La journée avait été assez fructueuse, la radio transmission, ça se vendait assez bien. Le travail terminé, j'étais libre pour le reste de la journée, je sortis après avoir dit au revoir à tout le monde et commençai à errer dans les rues, sans grande conviction, s'il y avait bien un truc que je n'aimais pas dans ce quartier, c'était la monotonie, c'était très simple, il ne se passait rien. Mais bon, devoir sentir la bonne odeur des bas quartiers pour avoir quelques sensations, ce n’était pas le top non plus. Je finis par m'asseoir sur un petit banc en bordure avec les bas quartiers, il était logé entre deux petits arbres, il y avait même un petit chemin devant celui-ci sur lequel des gens se promenaient en fin de journée, faisaient leurs joggings et qui longeait le vide entre les deux quartiers. Je pouvais d'ailleurs voir d'ici le clocher de la vieille église, la seule chose qui ressortait du nuage de vapeur... Je n'avais jamais été croyant, ça avait toujours été des conneries pour moi, une excuse pour se lever le dimanche héhé. Je sortis mon paquet de clopes, l'ouvrit et le refermai, plus que deux clopes, pas plus d'un paquet par semaine, deux c'est trop cher. J'étirai mes bras le long du banc et commençai à observer les quelques passants qui passaient devant moi, je vis une mère et sa fille passer, la petite demanda à sa mère :

  •   Maman, pourquoi les bas quartiers sont aussi moches ?
  •   Car il n'y a que des gens mauvais là-bas, Anna. Et si tu deviens une mauvaise graine, on t'y enverra !
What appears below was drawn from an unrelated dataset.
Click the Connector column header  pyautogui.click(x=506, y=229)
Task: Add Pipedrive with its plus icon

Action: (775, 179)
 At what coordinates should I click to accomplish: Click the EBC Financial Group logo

Et ouais, les gens étaient mauvais là-bas, c'est ce que pensaient les gens de la haute société. C'est sûr que quand tu avais la chance de naître dans un hôpital, tu puais la charité et tu étais forcément quelqu'un de bien... Là-bas, les hôpitaux, c'était un luxe, il y avait bien quelques toubibs qui y vivaient mais ce n’était pas des profesionnels... la plupart ne savaient même pas où se trouvait le cœur d'une personne... Si tu tires pour tuer, vise le cœur... ces mots résonnaient en moi comme le peuple croyait aux bonnes paroles du duc... Une larme coula le long de ma joue, passant par la commissure de mes lèvres, je l'épongeais avec mon gant en cuir et pris une petite inspiration. Je préférais ne pas y penser, je ne voulais pas y penser. Après une petite demi-heure assis sur mon banc, je décidais finalement de me lever et de me diriger vers la navette descendant vers le secteur ouest. Il commençait à faire légèrement frisquet et venteux, je relevai donc un peu le col de mon trench pour faire coupe-vent et sortis de ma poche mon vieux béret gris, je l'enfilai tout en marchant. Une fois cela fait, je regardais devant moi et marchais silencieusement sur le petit chemin menant à la navette, je regardais toujours le sol, une vieille habitude, elles ne mouraient jamais celle-là. Une fois arrivé à la navette, je rentrais dans celle-ci, il n'y avait pas de gardes, tout le monde avait le droit de descendre, pour monter en revanche, c'était une toute autre histoire. Je pris une grande inspiration avant d'appuyer sur le bouton "descendre", je sentis la cabine descendre, une sensation détestable. La navette arriva finalement sur la terre ferme, j'en sortis et m'avançai dans les rues puantes et inondées, les rues étaient assez vides... je devais me trouver un bar.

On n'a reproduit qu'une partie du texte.